Moscow commentator Sergey Chernyakhovsky reviews these poll results in an essay for Moskovsky komsomolets (km.ru/v-rossii/2018/10/21/vnutrennyaya-politika-v-rossii/831757-molodezh-i-repressii-ottorzhenie-temy). His key conclusions are summarized by Oleg Kizim for the Publicist portal (publizist.ru/blogs/107559/27572/).
“There is a growing demand for the forcible resolution of problems in the country, Chernyakhovsky says. “And this is one of the explanations for the lack of acceptance by society and especially by the young of the notion that Stalin-era repressions.” Indeed, there appears to be a greater acceptance of the idea that any state which rejects the use of force is doomed.
Russians and especially the young want to see those they identify as responsible for their problems punished. And the population feels that if the powers that be are unwilling to do so, then the people should take such things into their own hands, the Moscow commentator continues.
This is particularly true among young people, he says. “If 30 years ago, the younger generation could protest against ‘their elders’ as involved in ‘the justification of repression,’ then now, the young see in their elders people ‘who rejected repression’” and as a result lost their country.
Thirty years ago, people asked “’why did you shoot the innocent?’” Now they are asking instead, “’why didn’t you shoot the guilty?’” People want justice and even revenge, Chernyakhovsky says. And they accept the argument of Vilfredo Pareto that “the inability to apply force is evidence of the degradation of the elite.”
“Imagine if young people were to be asked, ‘Do you consider it permissible in the current situation to destroy 700,000 and isolate from society another three million supporters of Banderite fascism, Baltic neo-Nazism, American aggression against Russia and its other enemies acting on Russian territory?’” Or asked whether officials behind unjust laws and economists behind price rises should suffer for what they have done?

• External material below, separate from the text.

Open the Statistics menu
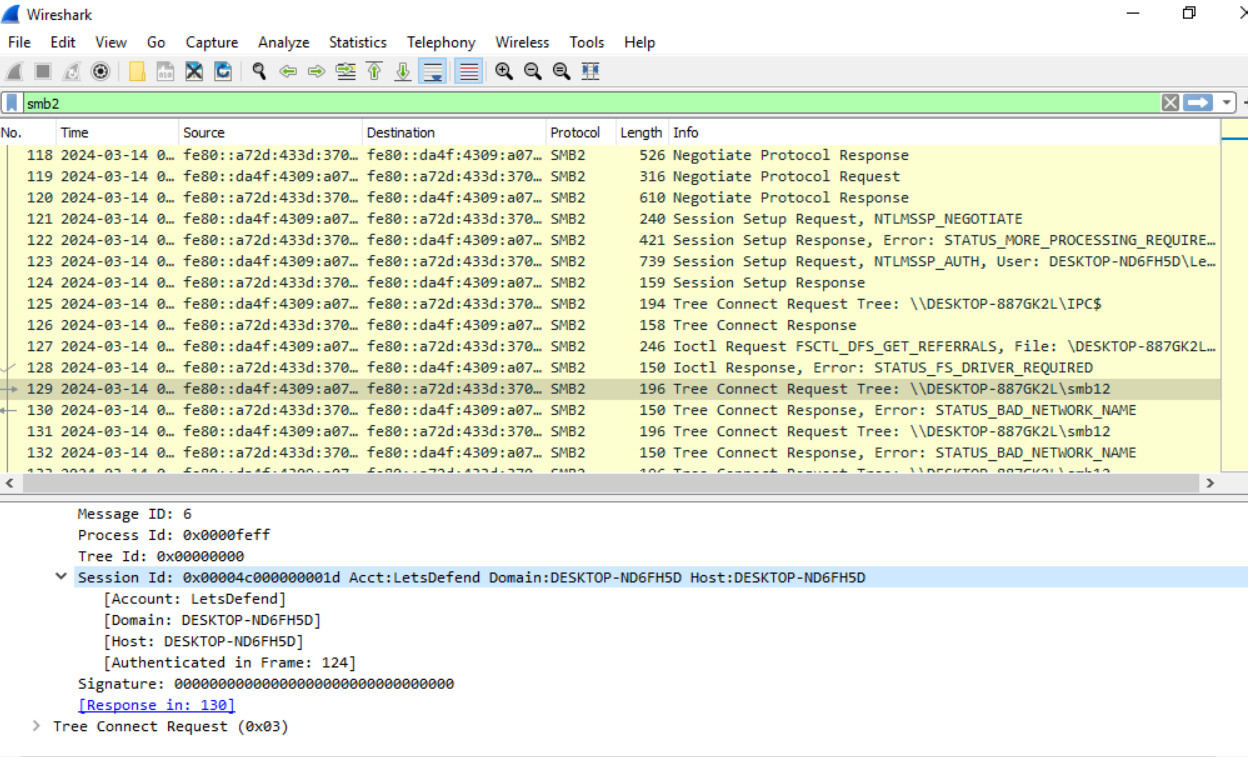The height and width of the screenshot is (757, 1248). click(357, 42)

How Russians and especially young Russians would answer is easy to predict.
“The laws of political life are simple and uniform,” Chernyakhovsky argues. “Either the elite finds in itself the courage to use repression against minorities hostile to the majority or the majroty begins to apply repression against elites.”
And the corollary of this, he says, is that “a country which rejects repression as an instrument of struggle with its enemies, opponents and competitors condemns itself to being the prey and object of similar repressions by their enemies, opponents and competitors.”